What we can pull-out (by full-screening and zooming in) is for example that a married-civic-spouse (Relationship) who is either an exec, or in a prof-speciality (Occupation) is mostly earning > 50k. Likewise, for those who are wives or husbands or in an own-child (Relationship), and hold a masters, doctorate or attended a prof-school (Education).

We can study if the polarity graph above corresponded to the values above: 

In [8]:
create_qualitative_mekko_charts(x_qual=df_qual[['Native-country','Marital-status']],y_var=y_variable,share_y=False)
plt.show()

<IPython.core.display.Javascript object>

By studying the lower-left subplot, it would appear that the polarity values do not coincide actually coincide strongly with the purple tiles above, suggesting either that polarity is not useful measure for qualitative variables or that it provides usefulness somewhat orthoganal to these plots.

## Exploring quantitative-qualitative relationships

We attempt class-seperation by plotting relationships between the quantitative (numerical) and the qualitative (categorical) variables. One manner of doing so is via stripplots:

### Stripplots (quantitative mekko charts)

In [22]:
create_quantitative_mekko_charts(df_quant.copy(), df_qual.drop(columns=['Salary']).copy(), y_variable,
                                 num_samples=3000,hide_legend=True)

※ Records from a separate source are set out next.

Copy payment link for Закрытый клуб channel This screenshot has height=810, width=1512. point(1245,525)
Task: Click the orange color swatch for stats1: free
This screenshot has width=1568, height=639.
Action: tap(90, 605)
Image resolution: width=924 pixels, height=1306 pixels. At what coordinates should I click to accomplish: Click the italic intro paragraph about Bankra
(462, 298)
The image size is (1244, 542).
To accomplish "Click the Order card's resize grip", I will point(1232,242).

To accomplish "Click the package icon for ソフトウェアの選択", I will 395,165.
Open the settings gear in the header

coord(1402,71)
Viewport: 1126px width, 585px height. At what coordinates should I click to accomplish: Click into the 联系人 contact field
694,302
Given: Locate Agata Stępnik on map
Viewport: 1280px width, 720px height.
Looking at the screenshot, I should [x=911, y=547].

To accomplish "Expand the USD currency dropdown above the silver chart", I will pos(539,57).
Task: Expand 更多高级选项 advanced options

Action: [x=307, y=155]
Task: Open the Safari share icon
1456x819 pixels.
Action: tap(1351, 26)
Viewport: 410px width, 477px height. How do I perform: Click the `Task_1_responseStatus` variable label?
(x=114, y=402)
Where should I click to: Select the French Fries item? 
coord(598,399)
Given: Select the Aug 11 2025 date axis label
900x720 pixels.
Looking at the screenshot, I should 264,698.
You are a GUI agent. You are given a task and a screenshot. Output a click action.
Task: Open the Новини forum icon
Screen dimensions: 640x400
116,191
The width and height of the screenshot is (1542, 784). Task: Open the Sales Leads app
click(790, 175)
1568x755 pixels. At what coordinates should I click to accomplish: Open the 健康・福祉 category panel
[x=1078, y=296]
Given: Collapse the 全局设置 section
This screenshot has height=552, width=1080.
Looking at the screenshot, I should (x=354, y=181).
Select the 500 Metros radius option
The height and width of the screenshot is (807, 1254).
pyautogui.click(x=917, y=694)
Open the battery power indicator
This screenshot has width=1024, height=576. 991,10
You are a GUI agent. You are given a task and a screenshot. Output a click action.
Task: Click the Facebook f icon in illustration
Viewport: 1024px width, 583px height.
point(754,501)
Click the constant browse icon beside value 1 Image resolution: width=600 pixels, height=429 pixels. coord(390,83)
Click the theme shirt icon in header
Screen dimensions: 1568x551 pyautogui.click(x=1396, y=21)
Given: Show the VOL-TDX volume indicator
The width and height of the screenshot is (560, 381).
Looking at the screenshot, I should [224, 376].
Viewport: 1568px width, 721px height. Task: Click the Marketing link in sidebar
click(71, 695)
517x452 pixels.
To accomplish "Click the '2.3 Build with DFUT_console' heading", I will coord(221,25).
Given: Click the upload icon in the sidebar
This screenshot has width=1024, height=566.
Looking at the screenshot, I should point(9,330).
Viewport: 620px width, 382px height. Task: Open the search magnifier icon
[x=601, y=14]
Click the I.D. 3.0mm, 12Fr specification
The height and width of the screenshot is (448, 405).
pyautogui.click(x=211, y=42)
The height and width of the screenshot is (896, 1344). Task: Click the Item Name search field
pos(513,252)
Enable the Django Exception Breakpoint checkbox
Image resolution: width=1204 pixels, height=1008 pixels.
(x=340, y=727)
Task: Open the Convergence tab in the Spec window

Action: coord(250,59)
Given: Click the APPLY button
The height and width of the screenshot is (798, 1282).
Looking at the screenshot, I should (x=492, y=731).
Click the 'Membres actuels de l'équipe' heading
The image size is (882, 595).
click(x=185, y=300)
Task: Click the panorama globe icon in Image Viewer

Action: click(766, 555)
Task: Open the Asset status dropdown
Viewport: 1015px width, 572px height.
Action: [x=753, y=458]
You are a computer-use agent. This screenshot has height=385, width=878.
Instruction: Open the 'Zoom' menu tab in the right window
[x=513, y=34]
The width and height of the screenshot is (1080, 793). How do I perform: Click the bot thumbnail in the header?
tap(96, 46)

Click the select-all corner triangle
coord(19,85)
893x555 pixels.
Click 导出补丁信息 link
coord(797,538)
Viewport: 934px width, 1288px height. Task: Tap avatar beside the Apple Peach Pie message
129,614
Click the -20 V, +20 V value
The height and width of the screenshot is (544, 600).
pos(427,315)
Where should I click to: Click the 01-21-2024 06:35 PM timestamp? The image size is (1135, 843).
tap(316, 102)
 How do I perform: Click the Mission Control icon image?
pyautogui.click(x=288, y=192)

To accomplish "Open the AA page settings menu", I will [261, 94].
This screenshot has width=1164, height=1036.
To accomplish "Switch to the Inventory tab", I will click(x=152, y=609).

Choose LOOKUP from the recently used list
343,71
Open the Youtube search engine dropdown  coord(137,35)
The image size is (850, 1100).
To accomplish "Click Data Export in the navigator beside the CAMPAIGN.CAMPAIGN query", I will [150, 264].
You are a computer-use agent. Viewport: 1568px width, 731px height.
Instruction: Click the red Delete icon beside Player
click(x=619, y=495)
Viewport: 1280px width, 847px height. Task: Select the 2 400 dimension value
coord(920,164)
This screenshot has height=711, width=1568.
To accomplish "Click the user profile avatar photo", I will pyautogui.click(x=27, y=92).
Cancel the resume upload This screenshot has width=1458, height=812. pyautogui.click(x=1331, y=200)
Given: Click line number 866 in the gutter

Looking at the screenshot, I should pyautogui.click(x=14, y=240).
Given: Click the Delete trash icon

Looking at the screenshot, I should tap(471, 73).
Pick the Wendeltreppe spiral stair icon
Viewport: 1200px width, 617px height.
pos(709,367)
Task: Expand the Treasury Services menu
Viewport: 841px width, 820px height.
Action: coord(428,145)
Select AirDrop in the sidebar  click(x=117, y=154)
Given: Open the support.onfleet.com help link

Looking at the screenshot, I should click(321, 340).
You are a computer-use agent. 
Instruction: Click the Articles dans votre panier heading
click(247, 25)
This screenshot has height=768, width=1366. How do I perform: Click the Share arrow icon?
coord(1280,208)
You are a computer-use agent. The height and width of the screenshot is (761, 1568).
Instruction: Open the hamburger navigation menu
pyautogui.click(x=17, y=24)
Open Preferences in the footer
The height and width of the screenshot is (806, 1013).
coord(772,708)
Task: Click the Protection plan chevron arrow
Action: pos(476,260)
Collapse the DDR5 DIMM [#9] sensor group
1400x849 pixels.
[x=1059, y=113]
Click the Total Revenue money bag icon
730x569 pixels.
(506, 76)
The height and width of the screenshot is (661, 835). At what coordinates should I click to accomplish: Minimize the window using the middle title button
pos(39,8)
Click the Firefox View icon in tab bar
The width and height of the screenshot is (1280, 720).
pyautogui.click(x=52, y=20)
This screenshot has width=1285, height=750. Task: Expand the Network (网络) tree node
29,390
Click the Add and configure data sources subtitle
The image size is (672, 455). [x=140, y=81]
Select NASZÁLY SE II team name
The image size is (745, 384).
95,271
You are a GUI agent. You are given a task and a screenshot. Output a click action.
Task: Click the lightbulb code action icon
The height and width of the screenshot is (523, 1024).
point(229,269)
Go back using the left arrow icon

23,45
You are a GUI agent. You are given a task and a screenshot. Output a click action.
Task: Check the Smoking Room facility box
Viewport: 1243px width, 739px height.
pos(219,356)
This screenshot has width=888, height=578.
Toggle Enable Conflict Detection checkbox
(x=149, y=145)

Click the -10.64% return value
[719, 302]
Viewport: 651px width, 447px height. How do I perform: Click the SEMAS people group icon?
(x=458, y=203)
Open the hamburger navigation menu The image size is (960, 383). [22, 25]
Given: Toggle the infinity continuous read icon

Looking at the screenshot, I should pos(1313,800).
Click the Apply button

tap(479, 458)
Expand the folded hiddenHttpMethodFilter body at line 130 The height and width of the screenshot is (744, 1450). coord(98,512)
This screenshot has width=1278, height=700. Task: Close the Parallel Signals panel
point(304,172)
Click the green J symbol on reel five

<IPython.core.display.Javascript object>

The blue plots above represent the (> 50k) class whilst the orange is for the (<= 50k) class. We see again that Capital-gain has a good seperation between the two classes (even though we are only partially sampling the dataset). Capital-loss also appears to have some level of seperation. Note that within the Education variable, the categories: Doctorate and Prof-School appear to be mostly >50k, although this could be due to sampling error. This can be checked simply by a relative frequency vector for the categories of each variable. Lastly, we find that a strong proportion of Doctorate holders and those that attended Prof-School earned >50k.

## Summary

All in all, we have found some potential variables for classification: Capital-gain, Capital-loss, Education, Relationship and Occupation. In the confirmatory analysis notebook, we will attempt both machine learning techniques for classification via decision trees, as well as a manual approach based on these variables identified.